## [Exercise requirements]
Work through the records below, line by line, and say how many lines include "agent", with nothing else.

## [Extracted entries]
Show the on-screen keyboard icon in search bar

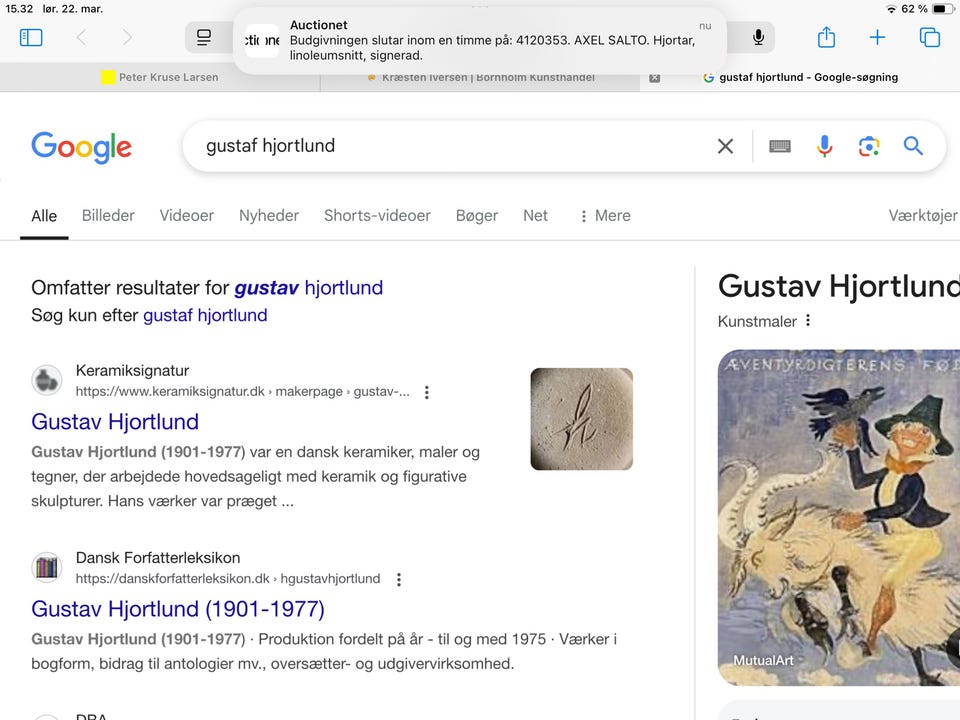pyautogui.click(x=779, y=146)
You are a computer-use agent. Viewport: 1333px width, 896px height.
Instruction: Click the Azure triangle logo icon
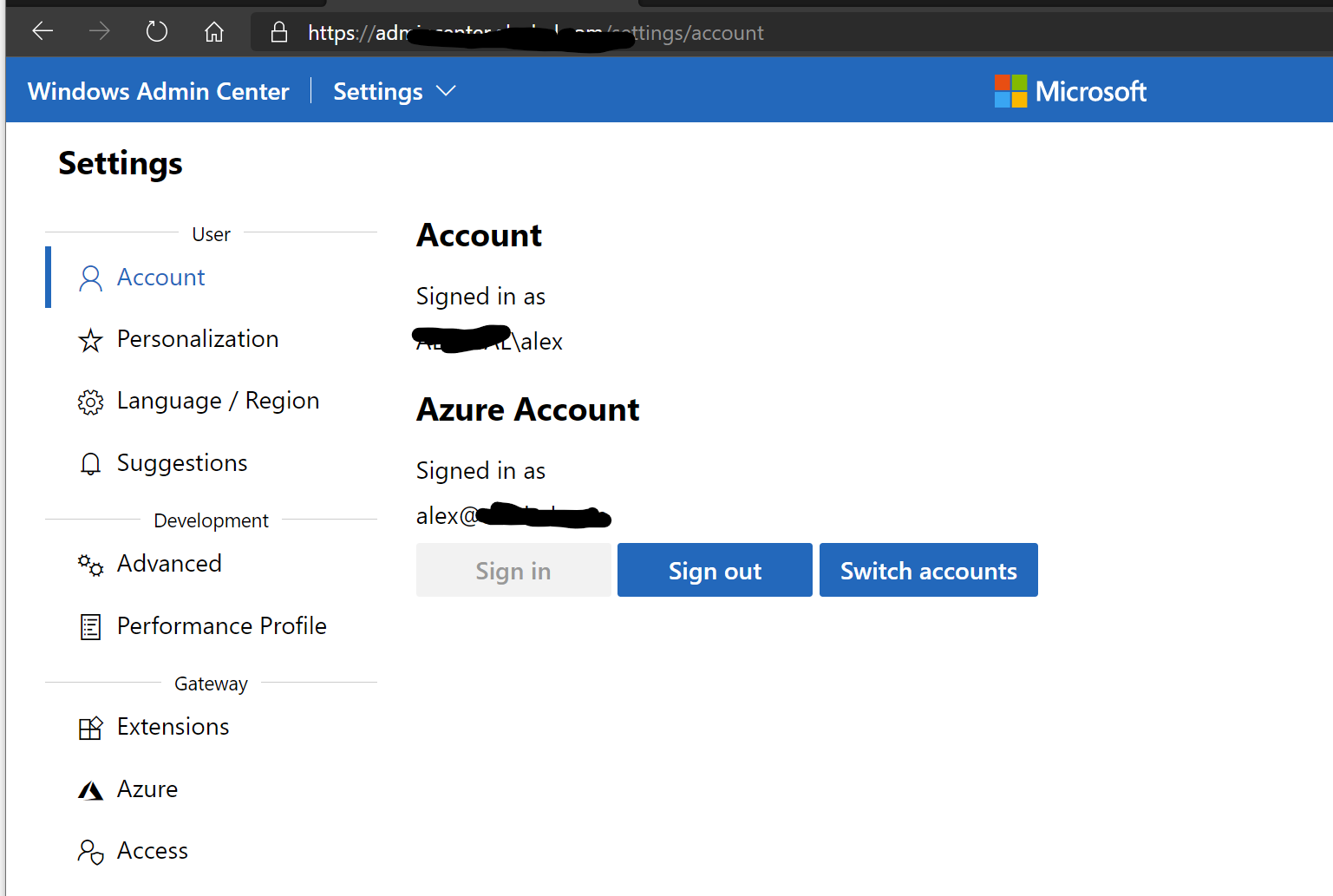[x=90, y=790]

---

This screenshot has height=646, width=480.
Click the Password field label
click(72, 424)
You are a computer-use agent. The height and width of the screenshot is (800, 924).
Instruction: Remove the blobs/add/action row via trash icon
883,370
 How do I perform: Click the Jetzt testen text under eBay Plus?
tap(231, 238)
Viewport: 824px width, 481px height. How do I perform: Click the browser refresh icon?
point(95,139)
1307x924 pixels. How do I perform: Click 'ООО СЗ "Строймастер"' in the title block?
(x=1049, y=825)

## [Task output]
2